Role of Differences in Respiratory Syncytial Virus F and G Glycoproteins on Susceptibility to Inactivation by Antimicrobial Peptides LL-37 and Human Beta-Defensins

Abstract

Antimicrobial peptides are proteins that have been found to be an important factor in the natural immune response to a variety of pathogens. Respiratory syncytial virus (RSV) is a respiratory pathogen with the capability to cause serious upper and lower respiratory infections in infants and children and is a major viral cause of infant mortality. There is currently no functional vaccine for the virus, as recent efforts have been hindered by the virus's low immunogenicity, its ability to effectively mutate, and underlying instabilities of potential vaccines. Previous studies have shown that antimicrobial peptides may affect viral replication and spread of RSV. Our study evaluates the susceptibility of chimeric strains of RSV that express different fusion (F) and attachment (G) proteins to susceptibilities to inactivation by LL-37 and human beta-defensins (hBDs) hBD-1, hBD-3, and hBD-4. We show that LL-37 and hBD-3 result in dose-dependent, strain-independent inactivation of RSV, whereas treatment with either hBD-1 or hBD-4 appears more variable between strains. This suggests a potential role of the viral structural proteins in mitigating the inhibitory effects of the peptides. This study provides the first evidence of the sensitivity of RSV to several hBDs and indicates a role of LL-37 and beta-defensins in both limiting establishment of natural RSV infections and in the therapeutic treatment of severe RSV disease.

Introduction

Antimicrobial peptides (AMPs) are small peptides secreted by a wide range of organisms, including animal cells, plants, fungi, and bacteria, as well as viruses (Jenssen et al, 2006; Yeaman and Yount, 2003).
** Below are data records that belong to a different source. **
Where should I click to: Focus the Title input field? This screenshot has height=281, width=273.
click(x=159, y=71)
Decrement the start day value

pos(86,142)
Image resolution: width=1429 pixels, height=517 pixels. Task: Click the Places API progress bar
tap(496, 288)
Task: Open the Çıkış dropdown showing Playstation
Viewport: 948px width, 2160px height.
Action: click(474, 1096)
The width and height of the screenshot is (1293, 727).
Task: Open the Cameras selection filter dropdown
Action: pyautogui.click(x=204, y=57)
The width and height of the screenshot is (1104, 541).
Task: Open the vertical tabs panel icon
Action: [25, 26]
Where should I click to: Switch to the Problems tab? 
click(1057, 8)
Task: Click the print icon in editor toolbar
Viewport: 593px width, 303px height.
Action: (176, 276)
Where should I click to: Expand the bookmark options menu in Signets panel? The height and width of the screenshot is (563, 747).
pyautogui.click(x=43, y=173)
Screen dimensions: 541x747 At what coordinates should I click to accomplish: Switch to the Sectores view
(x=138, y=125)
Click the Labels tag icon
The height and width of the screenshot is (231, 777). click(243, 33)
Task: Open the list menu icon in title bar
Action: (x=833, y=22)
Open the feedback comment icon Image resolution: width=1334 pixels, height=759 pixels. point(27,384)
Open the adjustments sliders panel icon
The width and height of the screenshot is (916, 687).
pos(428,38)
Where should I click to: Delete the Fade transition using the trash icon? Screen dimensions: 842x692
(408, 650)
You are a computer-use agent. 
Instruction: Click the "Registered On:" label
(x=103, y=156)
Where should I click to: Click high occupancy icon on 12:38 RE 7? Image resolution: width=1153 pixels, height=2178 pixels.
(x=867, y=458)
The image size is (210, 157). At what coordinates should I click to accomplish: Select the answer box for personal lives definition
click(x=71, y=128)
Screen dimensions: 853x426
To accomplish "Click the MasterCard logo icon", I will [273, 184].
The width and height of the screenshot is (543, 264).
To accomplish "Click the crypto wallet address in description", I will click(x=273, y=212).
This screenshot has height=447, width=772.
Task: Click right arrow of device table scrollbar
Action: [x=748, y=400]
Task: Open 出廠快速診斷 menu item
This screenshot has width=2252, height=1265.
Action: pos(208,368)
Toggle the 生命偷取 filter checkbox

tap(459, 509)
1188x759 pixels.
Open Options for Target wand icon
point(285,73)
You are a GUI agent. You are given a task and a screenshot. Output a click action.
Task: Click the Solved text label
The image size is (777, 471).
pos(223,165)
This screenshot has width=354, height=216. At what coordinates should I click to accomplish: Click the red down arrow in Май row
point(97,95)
They were first discovered during a 1939 experiment where secreted molecules from Gram-positive bacteria were shown to be capable of destroying living cells of other Gram-positive species, as well as limiting the growth and spread of these species in culture media (Dubos, 1939). Since their initial discovery, they have been found to play an important role in the immune response of organisms to defend against infections through direct antimicrobial activity (Anonymous, 2013). The structures of AMPs can be categorized as a loop, extended, α-helical, or β-sheet peptides and as a whole are categorized as amphiphilic (Hancock and Sahl, 2006; Seo et al, 2012; Zasloff, 2002).

Recently, AMPs have been used as a therapeutic option to replace common antibiotics, such as penicillin, because they have a low susceptibility to acquisition of resistance (Zasloff, 2002). AMPs have previously been shown to inhibit the replication of HIV-1 through gene expression suppression as well as displaying antiproliferative and antitumor activity against four different bladder cancer cell lines (Suttmann et al, 2008; Wachinger et al, 1998). However, it remains unclear what role many known mammalian AMPs play in regulating respiratory viruses.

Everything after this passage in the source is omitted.